Shabby state of airport in stark contrast to $250m redevelopment at Coco Cay.
By DIANE PHILLIPS
You can blame it on whatever or whomever you want. You can point fingers at the Airport Authority or the Ministry of Tourism & Aviation or the Ministry of Works but the real problem with what is supposed to be an international airport at Great Harbour Cay is a lack of pride.
On Friday last, that lack of pride was on display for all to gasp at. There was no hiding the filth, the peeling paint, hanging electrical wire, exposed meter boxes, an uncovered electrical box that served as a repository for empty beer bottles, massive holes in the roof through which a large tree grew. The tree’s height and branches told the story – this did not happen yesterday. Yet for years, few local eyes paid much attention to the airport at Great Harbour Cay, capital of the Berry Islands, and the many visitors who passed through probably just shook their head and accepted it, knowing the waters they came to enjoy or the leisure time in a quiet island was just around the corner.
This time was different.
The airport dressed in all its dilapidation was laid bare before a crowd of dignitaries and media en masse. The occasion was the official opening of PerfectDay@Coco Cay following a $250 million redevelopment by Royal Caribbean International that transformed a sleepy island into the number one choice of cruise passengers out of 235 destinations Royal Caribbean serves.

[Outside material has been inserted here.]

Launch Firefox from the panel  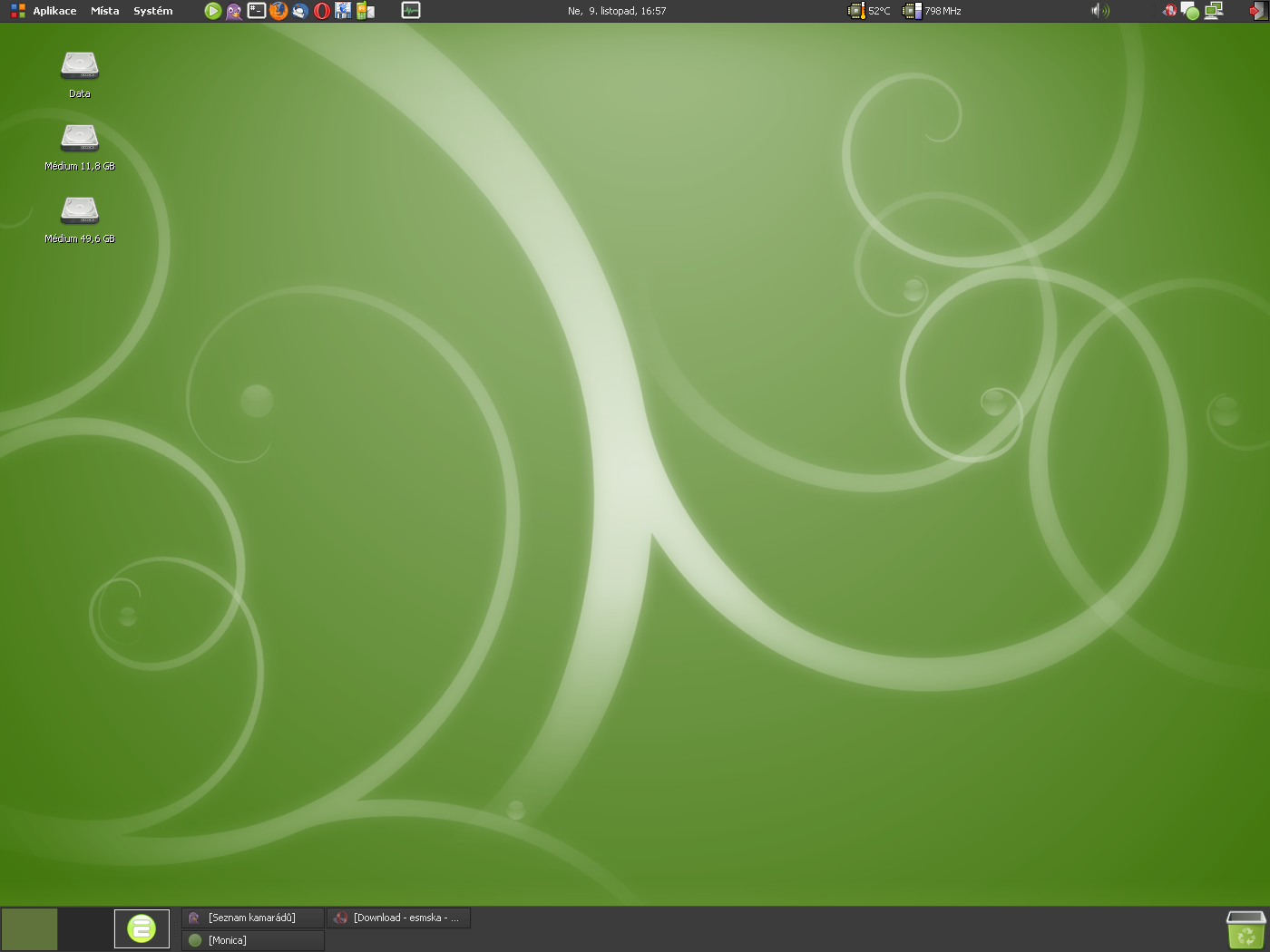point(278,11)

On hand was Prime Minister Dr Hubert Minnis, Minister of Tourism & Aviation, Dionisio D’Aguilar, Minister of Social Services and Urban Development Frankie Campbell, MP for North Andros and the Berry Islands Carlton Bowleg. Also on hand was president and CEO of Royal Caribbean International Michael Bayley and a team of executives and local managers – all representing a company that prides itself on living up to its name, PerfectDay, perfect experience.

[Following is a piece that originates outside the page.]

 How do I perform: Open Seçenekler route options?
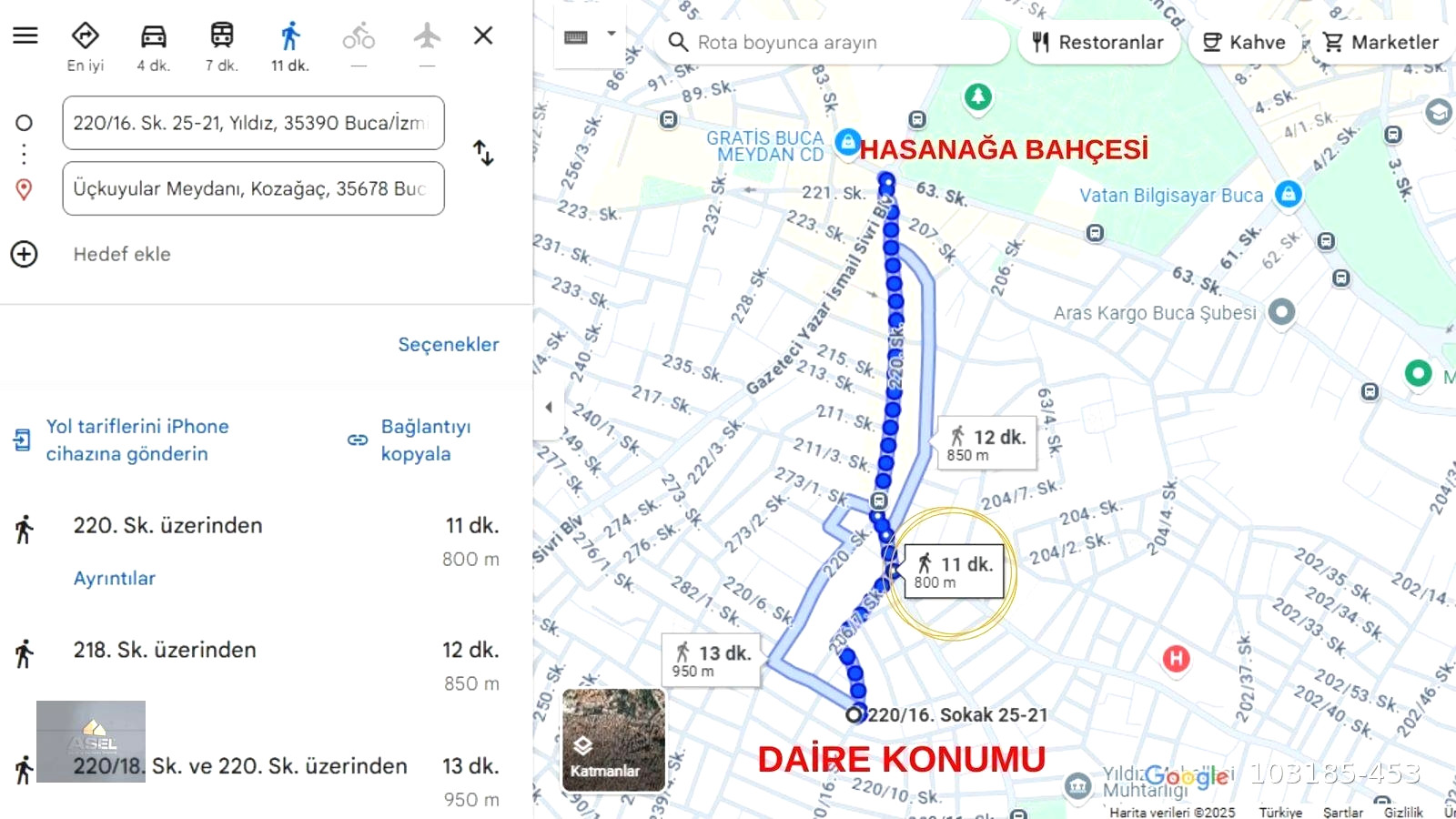coord(449,345)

Performers from two Junkanoo groups flown in from Nassau welcomed the official party, distracting them momentarily from the shameful sight. But even an optically challenged observer could not help but notice the grunge. In what was intended to be a “departure lounge,” one small air-conditioner could not keep pace with the heat from a door that was constantly being opened. The check-in area for LeAir, the main carrier, was a desk in a corner with everyone crowded around the single woman who sat behind it. A sagging book shelf served as the filing system. A LeAir sign rested on a chair. If mould and dilapidation were colours, the Great Harbour Cay airport would be considered one of the most colourful spots in The Bahamas.
The minister responsible for aviation told reporters government was going to spend more than $10 million to upgrade the structures and the runway. A contract for reconstruction will be signed soon, he pledged, and improvements should be visible within a year.
Even the island administrator Lawrence Rolle said the airport had to go. I called Paul Aranha, the airman’s airman, a man who knows airports around The Bahamas like sailors know the seas. He was shocked at the photos I shared, said it had been more than 20 years since he flew there on a somewhat regular basis, but recalled Great Harbour Cay airport as being a cut above most in the Family Islands.
“When I used to fly, it was quite a nice airport, better than most. It had Immigration and Customs. Some islands had no buildings, others had a little shed. But when you got to Great Harbour Cay, it felt like you were in modern society,” he said.
Blame government if you want. But when are we going to be mature enough to accept responsibility to keep up our own property? It is not just for visitors whose time in our airports is their first and the final impression. It is for us as a people to look around and say, “I contributed to that effort. I left it better than the way I found it.”
Stop casting blame and pick up a paint brush, hammer and shingles.
Two Fly Free ups energy this year
Kudos to those at the Out Island Promotion Board (OIPB) and the Ministry of Tourism connected with the promotion of domestic tourism. Although the ‘fly free’ has been ongoing in the summers for several years, this year’s Two Fly Free promotion seems to have stepped up energy and a renewed sense of excitement.
Congrats, too, to those hotels that participate and make it possible by their contributions to the OIPB. You can order whatever material goods you want online without visiting Dadeland or Disney World, but all the grocery baskets piled high with goods and supplies can’t begin to beat the experience of an early morning walk on the beach in Eleuthera or gathering around a guitarist, singing by a beach bonfire on Cat Island, dinghy darting between Abaco cays in search of the softest sand and the best shells or tasting a fresh conch salad with sweet meat that only an hour before was in the sea in Exuma.